Turkish captain suspended over links to Gülen movement allegedly commits suicide

Yet one more suspicious death has been added to the long list of suicides and suspicious deaths witnessed following a controversial coup attempt on July 15, 2016 in Turkey. This time a suspended military officer was alleged to have committed suicide in front of a military facility in the Ödemiş district of İzmir province on Tuesday evening.

Fatih Uğur Koştan

According to online news outlet TR724, Capt. Fatih Uğur Koştan, who was suspended from his job 2.5 months ago and taken under investigation over his alleged links to the Gülen movement, reportedly committed suicide by grabbing the gun of a private security officer who was guarding the Military Recruitment Office, where Capt.
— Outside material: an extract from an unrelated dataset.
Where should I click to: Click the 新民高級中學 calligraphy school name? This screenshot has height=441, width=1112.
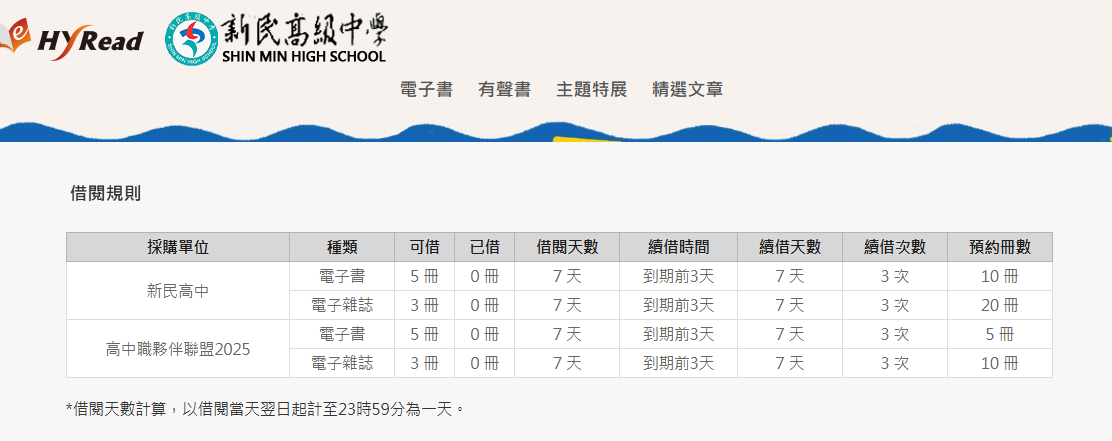(x=302, y=29)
Koştan used to serve as director, in Ödemiş.

Police and medical teams were immediately dispatched to the scene. where they pronounced him dead. His body was taken to the İzmir Institute of Forensic Medicine for autopsy.

In a similar development, a police officer identified as Erdem G. also committed suicide on Wednesday morning at his home in the eastern province of Bitlis. Erdem G. was dismissed from his job due to alleged links to the Gülen movement in February but was recently reinstated. He was 25 years old, married with one child. An investigation has been launched into the incident.

There have been dozens of suspicious deaths in jail and suicides among post-coup victims in Turkey. Suspicious deaths have taken place in prison and also beyond the prison walls amid psychological pressure and threats of imminent imprisonment and torture, sometimes following the release of suspects or just before their detention. SCF has compiled 111 cases of suspicious deaths and suicides in Turkey in a list in a searchable database format.

Turkey survived a controversial military coup attempt on July 15, 2016 that killed 249 people. Immediately after the putsch, the Justice and Development Party (AKP) government along with autocratic President Recep Tayyip Erdoğan pinned the blame on the Gülen movement.

Fethullah Gülen, who inspired the movement, strongly denied having any role in the failed coup and called for an international investigation into it, but President Erdoğan — calling the coup attempt “a gift from God” — and the government initiated a widespread purge aimed at cleansing sympathizers of the movement from within state institutions, dehumanizing its popular figures and putting them in custody.

Turkey has suspended or dismissed more than 150,000 judges, teachers, police and other civil servants since July 2016. Turkey’s interior minister announced on December 12, 2017 that 55,665 people have been arrested. On December 13, the Justice Ministry announced that 169,013 people have been the subject of legal proceedings on coup charges since the failed coup.

A total of 48,305 people were arrested by courts across Turkey in 2017 over their alleged links to the Gülen movement, Interior Minister Süleyman Soylu said on Dec. 2, 2017. “The number of detentions is nearly three times higher,” Soylu told a security meeting in İstanbul and claimed that “even these figures are not enough to reveal the severity of the issue.”